Frage: Herr Präsident Neher, aus einem UNO-Nothilfeprogramm in den 1990er Jahren sind Kontakte der deutschen Caritas in Nordkorea erwachsen. Inzwischen haben sie mehrere Millionen Kinder gegen Masern, Hepatitis und Enzephalitis geimpft, zur Versorgung von Krankenhäusern rund 80 Gemüse-Gewächshäuser gebaut und in der Hauptstadt Pjöngjang ein Altenzentrum eröffnet. Was kann diese Hilfe in dem abgeschotteten Land erreichen?
Neher: Wir wollen unsere besonderen Kontakte für humanitäre Aufgaben nutzen. Wir helfen Menschen am Rande – seien es Patienten in den Infektionskrankenhäusern, deren Ernährung wir durch die Gewächshäuser verbessern können. Tuberkulose und Hepatitis sind in Nordkorea ein enormes Problem. Zwei Impfkampagnen konnten wir organisieren, die dritte musste zuletzt wegen der großen weltpolitischen Spannungen abgebrochen werden. Wir hoffen, dass wir das bald fortsetzen können. Völliges Neuland dort ist der Aufbau einer offenen Altenhilfe, die Familien bei der Pflege entlasten können.
Frage: Müssen Sie aber nicht fürchten, durch Ihre Hilfe gerade erst das menschenverachtende System zu stabilisieren und zu stärken?
Neher: Wir machen uns da nichts vor. Wir arbeiten in einer Diktatur, in der Menschenrechte wenig gelten. Aber das gilt nicht nur für Nordkorea, sondern für viele Länder, in denen wir uns engagieren. Es geht uns dabei gerade nicht um einen Staat, sondern darum, in konkreten Notlagen zu helfen. Wenn wir einen Beitrag leisten, das Leben einzelner zu verbessern, rechtfertigt das die Zusammenarbeit. Umgedreht formuliert: Das Regime ändert sich auch nicht, wenn wir nicht helfen.
Frage: Erst vor wenigen Tagen versetzte ein weiterer Raketentest die Weltgemeinschaft in Alarmbereitschaft. Wie können Sie unter diesen Bedingungen ihre Projekte planen und fortsetzen?

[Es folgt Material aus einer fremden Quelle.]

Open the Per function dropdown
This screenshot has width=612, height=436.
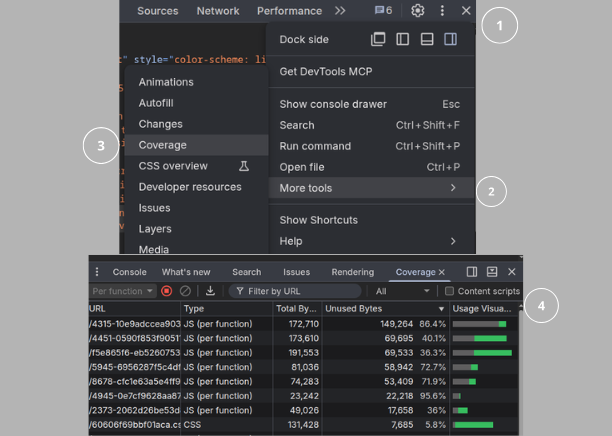click(123, 291)
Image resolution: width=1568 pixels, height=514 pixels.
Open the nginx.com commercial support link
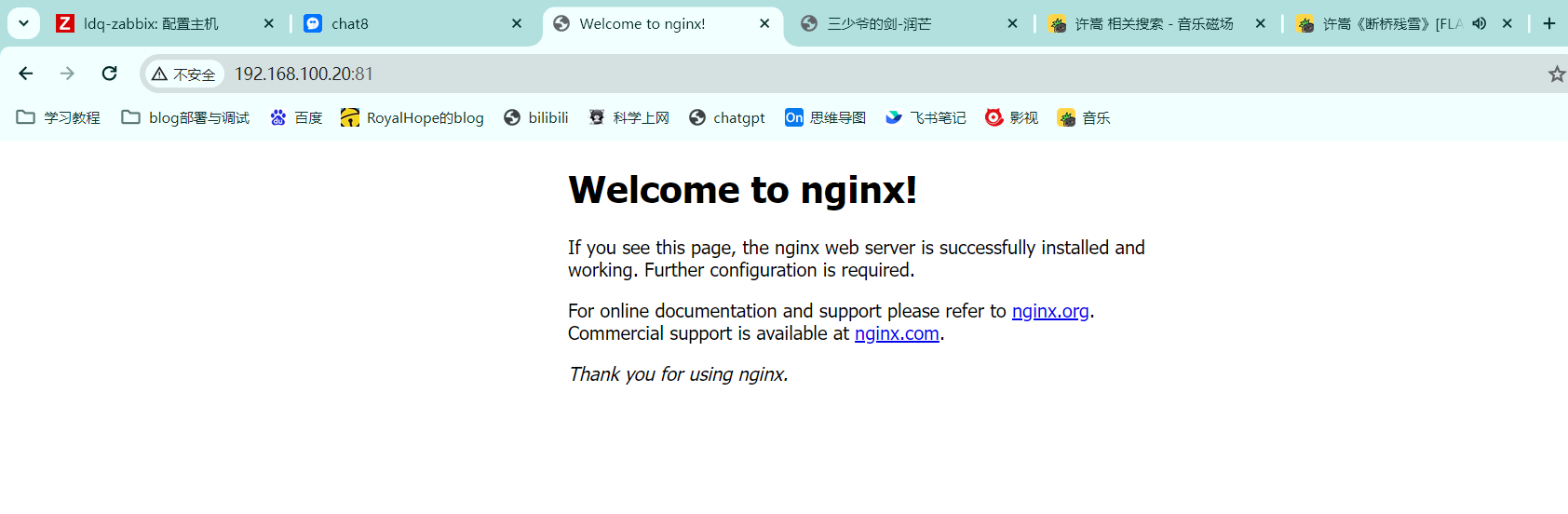(x=896, y=333)
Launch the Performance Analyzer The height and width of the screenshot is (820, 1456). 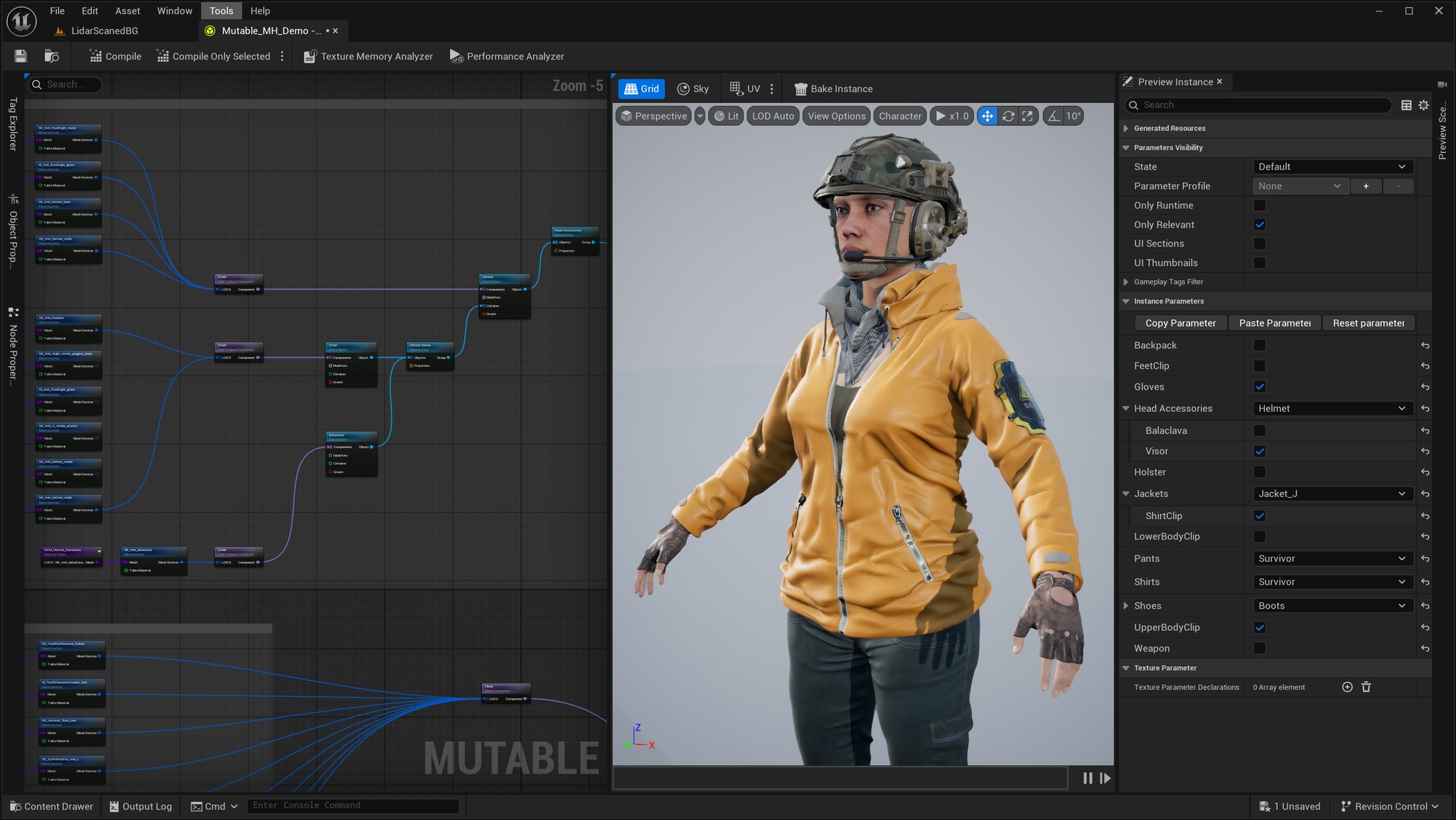[x=505, y=55]
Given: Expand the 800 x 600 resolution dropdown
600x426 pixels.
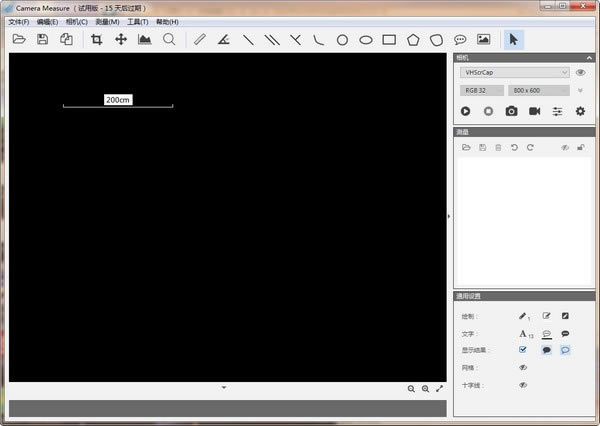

Neher: Trotz aller Schwierigkeiten gibt es ganz wenige Kanäle für das Engagement ausländischer Hilfsorganisationen. Und solange wir auf einem dieser Kanäle arbeiten können, tun wir das. Derzeit können wir unsere Projektpartner besuchen und sicherstellen, dass die Mittel auch dort ankommen, wofür sie bestimmt sind. Im vergangenen Jahr war eine Delegation des nordkoreanischen Gesundheitsministeriums in Freiburg und hat sich hier Altenhilfeeinrichtungen angeschaut. Es gibt also einen kleinen Austausch. Aber klar ist: Bei einer weiteren Eskalation der extrem angespannten Lage könnten wir dazu kommen, die Hilfen nicht fortzusetzen. Dieses Risiko besteht.